Zie de functies F26 tot en met F31 voor instellingen.
Spoelen van een COD-systeem
(Color-on-Demand)
Druk op de besturing op de knop Kleurwisseling en
druk vervolgens op Entero.
De COD-spoelcyclus verloopt als volgt:
1. Verdeelblok spoelen - De dumpafvoerklep
opent. De pomp versnelt tot 100% Flow om zo het
nog achtergebleven poeder uit de verdeelblokken
te spoelen.
2. Zacht spoelen - Stuwlucht wordt via de pomp en
de aanzuigslang teruggeleid naar de
poedertoevoer (Soft Siphon), vervolgens via de
pomp en de toevoerslangen naar het spuitpistool
(Soft Gun). Zo wordt poeder verwijderd uit de
pomp, de poederslangen en het pistool.
3. Gepulseerd spoelen - Luchtpulsen worden vanaf
de pomp naar de poedertoevoer geleid (Siphon
Pulses), en vervolgens vanaf de pomp naar het
spuitpistool (Gun Pulses). Pulse On (Puls aan)
stelt de tijdsduur in van elke luchtpuls, Pulse Off
(Puls uit) de intervaltijd tussen luchtpulsen.

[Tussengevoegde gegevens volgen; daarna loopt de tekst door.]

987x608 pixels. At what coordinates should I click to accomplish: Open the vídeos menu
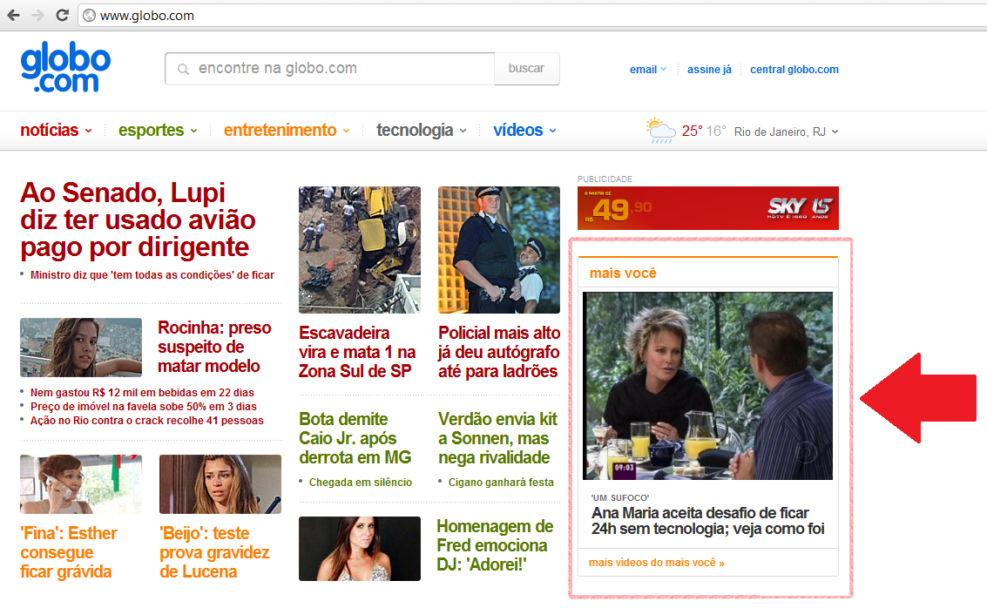[524, 131]
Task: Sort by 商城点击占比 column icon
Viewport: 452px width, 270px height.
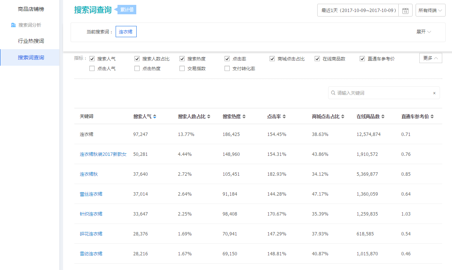Action: coord(343,117)
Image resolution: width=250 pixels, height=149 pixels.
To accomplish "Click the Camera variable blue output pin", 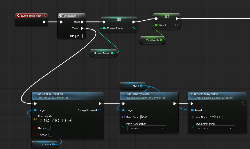I will pyautogui.click(x=53, y=144).
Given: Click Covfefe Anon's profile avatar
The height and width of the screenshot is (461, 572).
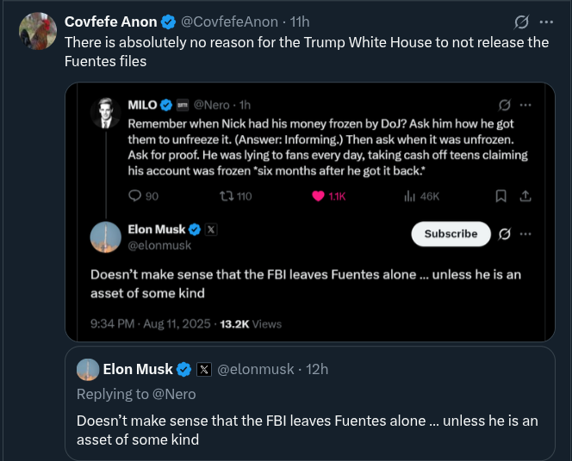Looking at the screenshot, I should pos(38,31).
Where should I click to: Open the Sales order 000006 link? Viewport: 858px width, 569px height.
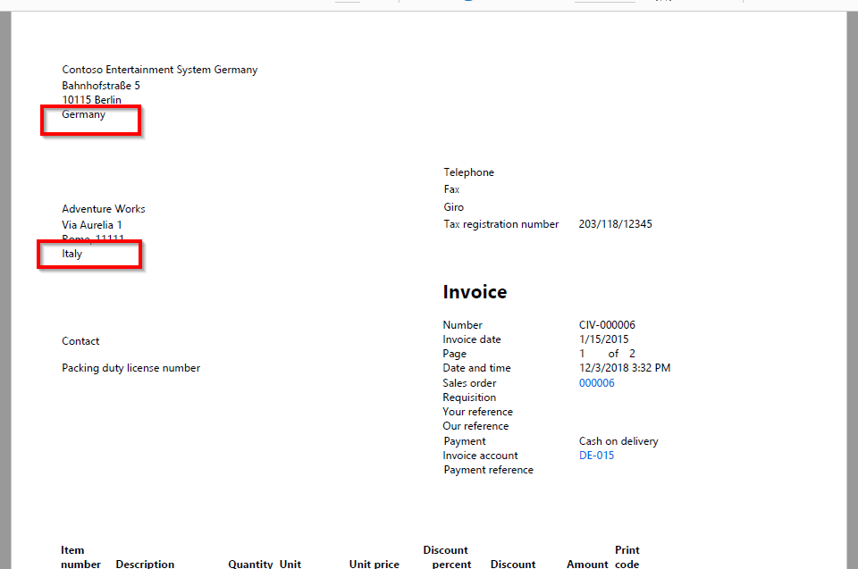click(x=596, y=383)
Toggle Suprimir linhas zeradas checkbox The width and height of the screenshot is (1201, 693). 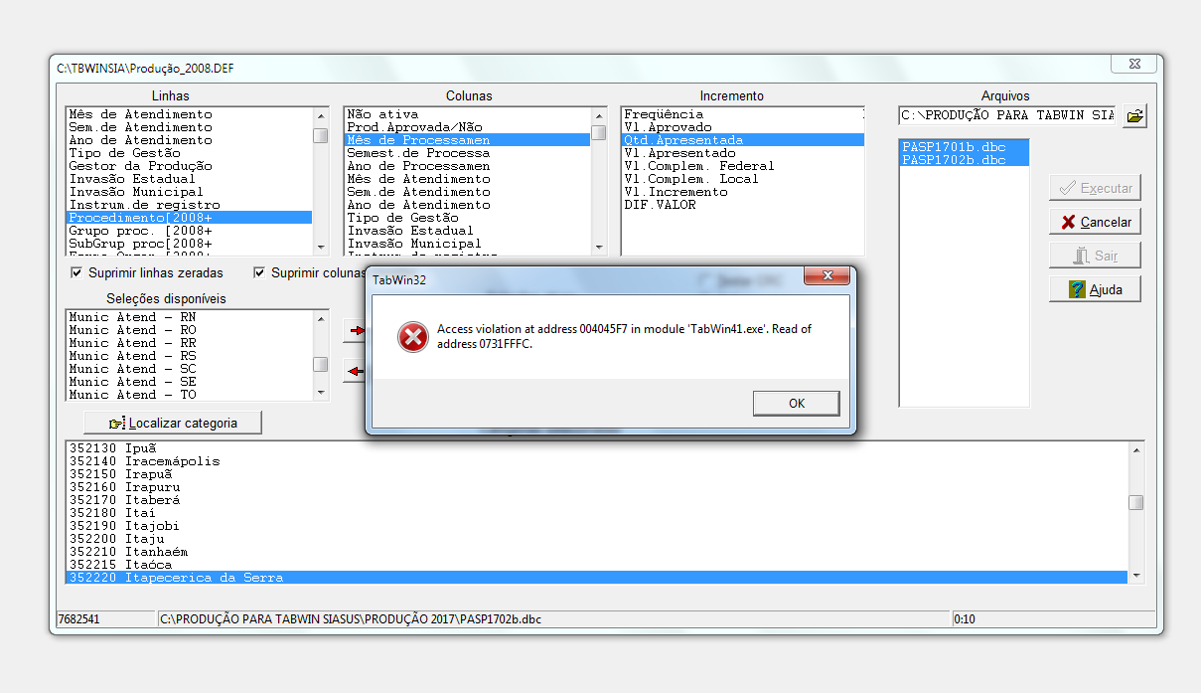point(77,272)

4. Powder Pre‐Load (poeder voorvullen) - Poeder
in de nieuwe kleur wordt naar het spuitpistool
gepompt, volgens de ingestelde duur en op 100%
Flow, om het systeem voor te vullen voor
productie.
De kleurwisselcyclus wordt gestart door de operator
of via een extern signaal naar de Color‐On‐Demand
besturing. De operator start de kleurwisseling door
een nieuwe kleur te selecteren en dan de knop Start
aan te raken op het aanraakscherm, of door een
voetpedaal in te trappen en vervolgens de nieuwe
kleur te selecteren voordat de poedervoorvulcyclus
begint.
Het poedertype, de vochtigheidsgraad, de
slanglengte en andere variabelen kunnen van invloed
zijn op de effectiviteit van deze instellingen. Mogelijk
moet u deze instellingen wijzigen om vervuiling met
andere kleuren te voorkomen en goede
spuitresultaten te behouden.
Zie de functies F26 tot en met F33 voor instellingen.